I’ve been finding fragments of my heart lately, tossed among the hair pins and pennies by the washer; lint too, purple from the red shirts and blue towels that seem to endlessly make their way through the wash. So this is a life.

Certain things are never done. The wash for one; the spoons in the sink are always there again, and the bowls; the small hands that need scrubbing; the ripe things waiting for harvest in the garden, some silent and round under the dirt, or fat and humming with wasps, sides split open in the late summer sun.

These are days when the light is amber and still. The grasshoppers are huge, springing into the hedgerows as we run by. Their legs are always bent, poised again and again for the small prayer of almost-flight; temporary, dizzying, before they land again among brambles and gravel.

This. This life. It feels so small, so incredibly small and so enormous all at once.

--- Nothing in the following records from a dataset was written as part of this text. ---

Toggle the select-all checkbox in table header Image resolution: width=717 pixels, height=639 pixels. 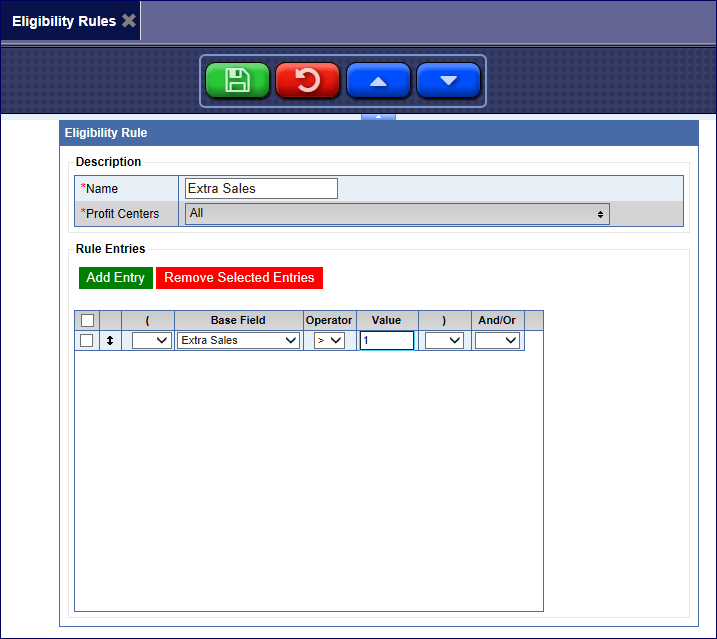87,320
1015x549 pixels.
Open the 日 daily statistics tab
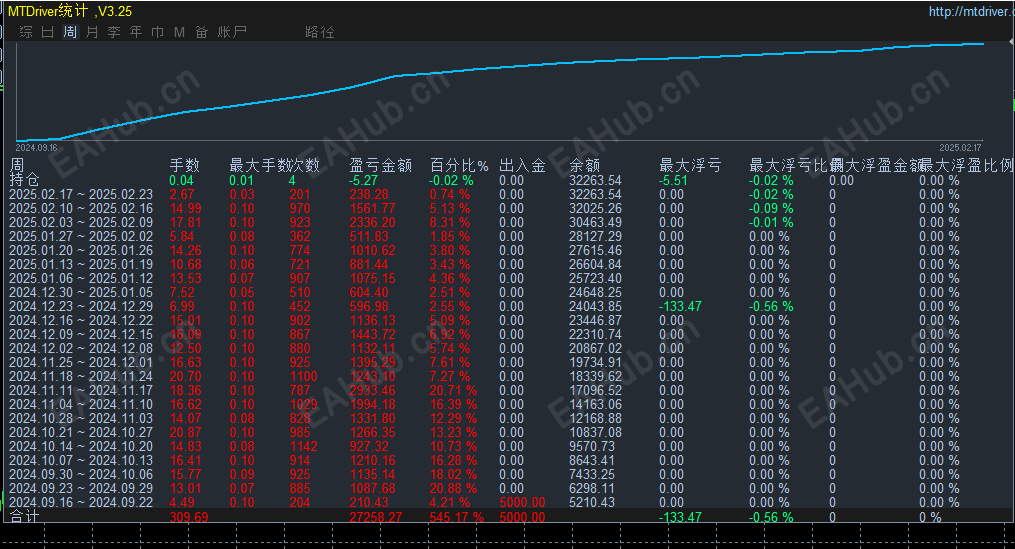coord(48,32)
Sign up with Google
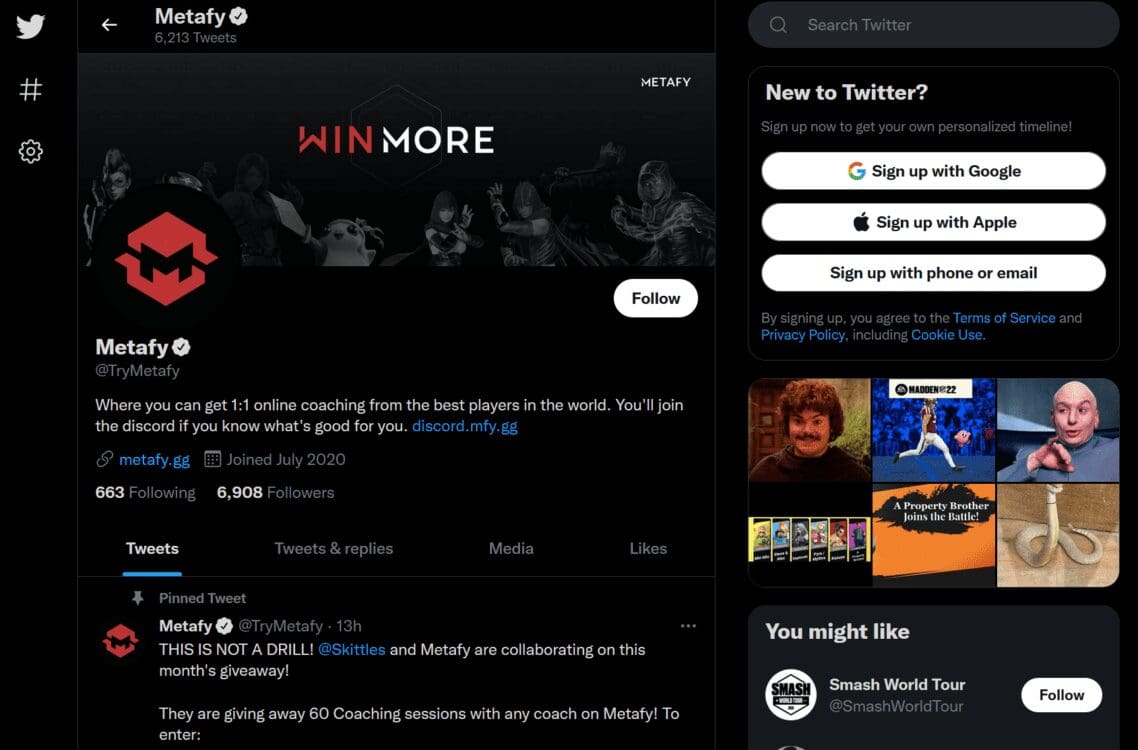1138x750 pixels. point(933,171)
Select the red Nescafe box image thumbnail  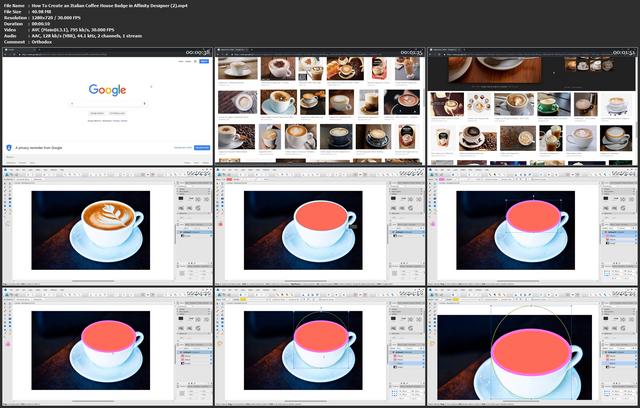tap(379, 68)
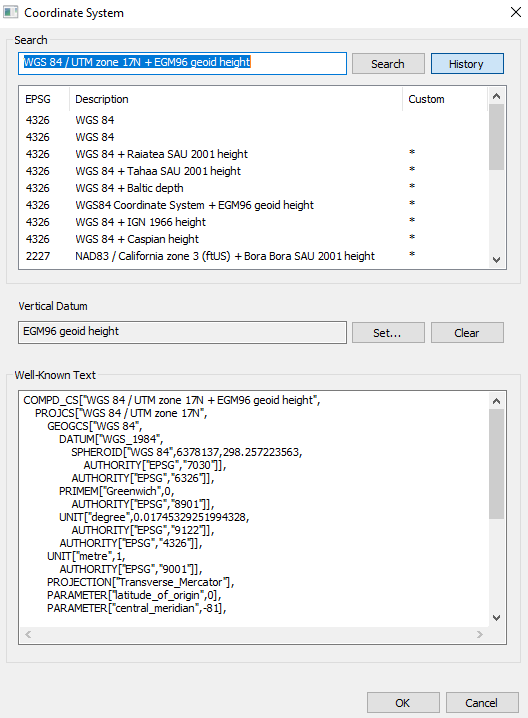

Walking about the house gathering toys in the quiet that comes after small boys finally sleep and the dishwasher runs, I wonder if this can be enough for anyone? If anything is ever enough, if any heart beats regularly with contentment; or if to be alive always means to crave, to lunge, and long and push. We have our hearts after all, full of muscles that never sleep, and chambers secret even to us.

I put a wide mouthed jar of zinnias on the windowsill; follow the hawk with my eyes as I run. Its body is gold and white in the sun, circling against the blue. It is only there, present in the sky. Eyes like arrows, bones hollow, feathers tilting and lifting its small handful of life into the wind.